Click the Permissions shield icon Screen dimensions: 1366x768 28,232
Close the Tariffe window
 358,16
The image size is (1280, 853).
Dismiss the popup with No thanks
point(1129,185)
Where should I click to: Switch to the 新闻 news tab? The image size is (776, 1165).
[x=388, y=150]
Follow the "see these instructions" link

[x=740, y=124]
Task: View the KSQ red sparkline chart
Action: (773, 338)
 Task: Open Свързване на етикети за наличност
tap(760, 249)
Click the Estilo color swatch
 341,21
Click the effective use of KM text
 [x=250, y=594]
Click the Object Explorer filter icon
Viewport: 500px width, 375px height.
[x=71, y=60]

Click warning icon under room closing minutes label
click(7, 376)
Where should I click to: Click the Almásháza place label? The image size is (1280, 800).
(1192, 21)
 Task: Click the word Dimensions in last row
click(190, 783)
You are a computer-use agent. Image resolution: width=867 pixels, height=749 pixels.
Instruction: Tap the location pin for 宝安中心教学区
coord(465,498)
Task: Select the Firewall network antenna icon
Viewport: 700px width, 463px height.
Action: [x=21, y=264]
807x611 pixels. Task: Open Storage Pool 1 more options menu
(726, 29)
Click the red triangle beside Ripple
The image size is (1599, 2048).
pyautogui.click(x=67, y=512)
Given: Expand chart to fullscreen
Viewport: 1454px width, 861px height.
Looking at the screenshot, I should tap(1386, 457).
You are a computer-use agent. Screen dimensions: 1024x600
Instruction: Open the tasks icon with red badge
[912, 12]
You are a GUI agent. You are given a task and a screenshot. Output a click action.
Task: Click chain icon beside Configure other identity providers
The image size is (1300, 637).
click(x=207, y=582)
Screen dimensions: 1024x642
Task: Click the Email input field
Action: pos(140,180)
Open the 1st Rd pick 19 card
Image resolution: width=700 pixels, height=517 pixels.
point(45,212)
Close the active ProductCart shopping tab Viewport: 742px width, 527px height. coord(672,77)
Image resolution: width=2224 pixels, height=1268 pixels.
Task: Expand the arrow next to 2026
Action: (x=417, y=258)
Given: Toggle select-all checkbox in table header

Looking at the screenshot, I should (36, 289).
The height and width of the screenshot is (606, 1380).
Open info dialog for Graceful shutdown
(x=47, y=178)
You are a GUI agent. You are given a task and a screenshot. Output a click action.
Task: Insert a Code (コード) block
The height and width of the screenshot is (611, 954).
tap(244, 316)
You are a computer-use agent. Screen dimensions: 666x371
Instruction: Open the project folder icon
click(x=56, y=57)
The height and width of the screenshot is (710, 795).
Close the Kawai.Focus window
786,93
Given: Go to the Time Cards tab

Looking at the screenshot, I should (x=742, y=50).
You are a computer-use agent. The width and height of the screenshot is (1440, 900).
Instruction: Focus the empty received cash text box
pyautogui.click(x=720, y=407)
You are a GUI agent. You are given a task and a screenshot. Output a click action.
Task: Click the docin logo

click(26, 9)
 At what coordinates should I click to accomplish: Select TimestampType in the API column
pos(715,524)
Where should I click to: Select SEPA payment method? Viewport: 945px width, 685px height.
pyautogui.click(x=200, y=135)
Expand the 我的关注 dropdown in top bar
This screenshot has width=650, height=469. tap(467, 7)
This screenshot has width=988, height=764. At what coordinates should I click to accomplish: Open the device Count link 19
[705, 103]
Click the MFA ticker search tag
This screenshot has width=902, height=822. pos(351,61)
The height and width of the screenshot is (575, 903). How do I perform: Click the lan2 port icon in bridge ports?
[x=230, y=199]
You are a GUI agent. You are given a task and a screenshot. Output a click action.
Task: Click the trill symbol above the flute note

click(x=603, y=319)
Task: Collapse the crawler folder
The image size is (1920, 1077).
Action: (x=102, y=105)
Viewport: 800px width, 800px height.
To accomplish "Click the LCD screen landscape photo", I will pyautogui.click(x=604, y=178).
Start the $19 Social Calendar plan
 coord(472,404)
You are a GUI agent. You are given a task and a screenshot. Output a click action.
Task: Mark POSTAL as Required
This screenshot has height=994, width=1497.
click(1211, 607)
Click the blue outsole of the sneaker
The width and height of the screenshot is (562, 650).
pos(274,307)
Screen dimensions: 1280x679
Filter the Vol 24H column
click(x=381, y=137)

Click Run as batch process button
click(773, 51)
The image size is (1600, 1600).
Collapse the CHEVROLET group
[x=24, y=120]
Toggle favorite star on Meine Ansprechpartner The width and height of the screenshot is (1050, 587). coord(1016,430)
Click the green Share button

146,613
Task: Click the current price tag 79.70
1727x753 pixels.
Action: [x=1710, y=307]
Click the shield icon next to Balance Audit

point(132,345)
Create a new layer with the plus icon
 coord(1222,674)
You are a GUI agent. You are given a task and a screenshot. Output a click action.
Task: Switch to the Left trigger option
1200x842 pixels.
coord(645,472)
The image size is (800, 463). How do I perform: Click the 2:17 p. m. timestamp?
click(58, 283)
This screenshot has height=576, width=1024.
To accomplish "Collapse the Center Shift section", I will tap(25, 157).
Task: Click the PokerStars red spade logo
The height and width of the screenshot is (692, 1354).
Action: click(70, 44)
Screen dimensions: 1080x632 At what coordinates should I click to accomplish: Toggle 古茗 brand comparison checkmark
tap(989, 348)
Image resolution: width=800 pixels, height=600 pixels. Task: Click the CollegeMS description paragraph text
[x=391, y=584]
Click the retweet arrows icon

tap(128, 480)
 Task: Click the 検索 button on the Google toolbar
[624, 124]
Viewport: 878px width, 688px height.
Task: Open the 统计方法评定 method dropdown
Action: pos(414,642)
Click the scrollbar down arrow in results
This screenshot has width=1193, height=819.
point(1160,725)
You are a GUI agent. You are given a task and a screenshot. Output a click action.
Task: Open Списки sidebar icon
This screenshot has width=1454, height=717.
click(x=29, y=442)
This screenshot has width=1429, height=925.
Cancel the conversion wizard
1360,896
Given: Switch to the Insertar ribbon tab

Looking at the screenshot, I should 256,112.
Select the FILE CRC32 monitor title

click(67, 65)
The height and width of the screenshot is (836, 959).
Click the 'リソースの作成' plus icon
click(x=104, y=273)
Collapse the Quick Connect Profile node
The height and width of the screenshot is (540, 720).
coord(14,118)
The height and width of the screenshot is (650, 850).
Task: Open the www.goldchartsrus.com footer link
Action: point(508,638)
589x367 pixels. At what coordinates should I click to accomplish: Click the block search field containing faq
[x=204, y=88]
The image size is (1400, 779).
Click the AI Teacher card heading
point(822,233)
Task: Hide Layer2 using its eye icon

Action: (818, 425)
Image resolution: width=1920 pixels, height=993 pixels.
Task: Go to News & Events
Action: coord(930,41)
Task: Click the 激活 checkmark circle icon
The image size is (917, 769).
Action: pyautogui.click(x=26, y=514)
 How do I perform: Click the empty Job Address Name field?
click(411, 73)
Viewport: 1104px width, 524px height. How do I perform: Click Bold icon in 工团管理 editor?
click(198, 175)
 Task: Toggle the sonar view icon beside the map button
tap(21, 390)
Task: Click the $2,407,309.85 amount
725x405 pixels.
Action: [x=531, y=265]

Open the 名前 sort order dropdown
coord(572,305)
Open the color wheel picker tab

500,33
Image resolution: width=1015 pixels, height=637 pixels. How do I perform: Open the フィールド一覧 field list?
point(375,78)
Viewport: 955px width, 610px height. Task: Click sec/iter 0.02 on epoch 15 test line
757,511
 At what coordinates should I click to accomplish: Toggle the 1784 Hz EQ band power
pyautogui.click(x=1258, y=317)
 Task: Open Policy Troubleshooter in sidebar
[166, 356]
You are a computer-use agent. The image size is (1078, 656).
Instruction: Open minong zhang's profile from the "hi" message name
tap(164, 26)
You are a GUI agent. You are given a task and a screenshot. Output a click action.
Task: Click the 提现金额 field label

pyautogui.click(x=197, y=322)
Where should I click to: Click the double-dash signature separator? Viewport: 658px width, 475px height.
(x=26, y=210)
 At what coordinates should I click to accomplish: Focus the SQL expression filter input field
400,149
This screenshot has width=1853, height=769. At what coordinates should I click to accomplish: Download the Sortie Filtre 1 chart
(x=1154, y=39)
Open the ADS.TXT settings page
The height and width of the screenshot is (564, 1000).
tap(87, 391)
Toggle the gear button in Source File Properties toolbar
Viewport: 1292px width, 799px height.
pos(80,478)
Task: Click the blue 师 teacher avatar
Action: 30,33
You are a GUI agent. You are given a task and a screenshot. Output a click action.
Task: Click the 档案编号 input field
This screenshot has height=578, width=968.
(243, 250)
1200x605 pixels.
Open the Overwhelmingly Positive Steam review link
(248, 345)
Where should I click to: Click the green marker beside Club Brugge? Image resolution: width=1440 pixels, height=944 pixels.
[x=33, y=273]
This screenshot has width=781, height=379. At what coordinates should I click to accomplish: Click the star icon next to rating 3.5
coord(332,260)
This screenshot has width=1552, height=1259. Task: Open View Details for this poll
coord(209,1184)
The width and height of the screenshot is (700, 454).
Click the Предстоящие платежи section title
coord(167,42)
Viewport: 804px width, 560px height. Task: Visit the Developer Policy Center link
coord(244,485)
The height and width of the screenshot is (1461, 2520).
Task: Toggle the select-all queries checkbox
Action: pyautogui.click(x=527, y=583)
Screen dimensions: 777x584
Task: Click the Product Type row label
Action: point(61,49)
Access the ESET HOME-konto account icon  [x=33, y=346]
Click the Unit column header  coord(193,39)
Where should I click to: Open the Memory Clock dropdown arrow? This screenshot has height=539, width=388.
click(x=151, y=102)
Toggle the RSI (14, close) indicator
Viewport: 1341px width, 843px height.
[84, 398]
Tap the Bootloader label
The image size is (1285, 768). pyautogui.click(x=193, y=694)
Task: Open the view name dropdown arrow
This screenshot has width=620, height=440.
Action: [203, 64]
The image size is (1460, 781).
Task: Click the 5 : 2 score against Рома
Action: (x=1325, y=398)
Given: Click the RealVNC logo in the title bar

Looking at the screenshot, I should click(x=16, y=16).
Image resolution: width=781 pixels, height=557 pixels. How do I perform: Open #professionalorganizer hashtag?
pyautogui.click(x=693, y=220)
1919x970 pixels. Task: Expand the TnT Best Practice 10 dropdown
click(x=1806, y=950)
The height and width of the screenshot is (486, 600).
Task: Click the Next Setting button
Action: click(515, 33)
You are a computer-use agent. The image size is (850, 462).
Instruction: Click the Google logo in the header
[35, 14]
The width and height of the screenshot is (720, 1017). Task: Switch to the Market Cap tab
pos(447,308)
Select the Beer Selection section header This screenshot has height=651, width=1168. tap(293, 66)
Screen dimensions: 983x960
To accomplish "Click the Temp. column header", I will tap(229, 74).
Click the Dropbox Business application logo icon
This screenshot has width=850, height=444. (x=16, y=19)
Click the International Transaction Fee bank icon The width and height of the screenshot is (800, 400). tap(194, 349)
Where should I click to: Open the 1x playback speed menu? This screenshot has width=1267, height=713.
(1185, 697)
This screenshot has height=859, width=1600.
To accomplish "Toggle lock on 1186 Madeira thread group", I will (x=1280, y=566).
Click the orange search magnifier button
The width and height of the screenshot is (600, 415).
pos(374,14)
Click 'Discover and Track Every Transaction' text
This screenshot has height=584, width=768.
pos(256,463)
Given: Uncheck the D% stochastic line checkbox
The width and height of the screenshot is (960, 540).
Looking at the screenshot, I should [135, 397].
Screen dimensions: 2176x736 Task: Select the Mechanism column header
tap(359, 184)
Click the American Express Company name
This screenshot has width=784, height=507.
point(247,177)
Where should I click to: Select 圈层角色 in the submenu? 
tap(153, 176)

■ ■ ■ ■ ■ ■ ■

▸ What is being asked: Retype exactly the lines of the data above that fall between the line with "Toggle favorite star" and the line with "Task: Click the PokerStars red spade logo", inclusive, and add nothing.

▸ Your response:
Toggle favorite star on Meine Ansprechpartner The width and height of the screenshot is (1050, 587). coord(1016,430)
Click the green Share button

146,613
Task: Click the current price tag 79.70
1727x753 pixels.
Action: [x=1710, y=307]
Click the shield icon next to Balance Audit

point(132,345)
Create a new layer with the plus icon
 coord(1222,674)
You are a GUI agent. You are given a task and a screenshot. Output a click action.
Task: Switch to the Left trigger option
1200x842 pixels.
coord(645,472)
The image size is (800, 463). How do I perform: Click the 2:17 p. m. timestamp?
click(58, 283)
This screenshot has height=576, width=1024.
To accomplish "Collapse the Center Shift section", I will tap(25, 157).
Task: Click the PokerStars red spade logo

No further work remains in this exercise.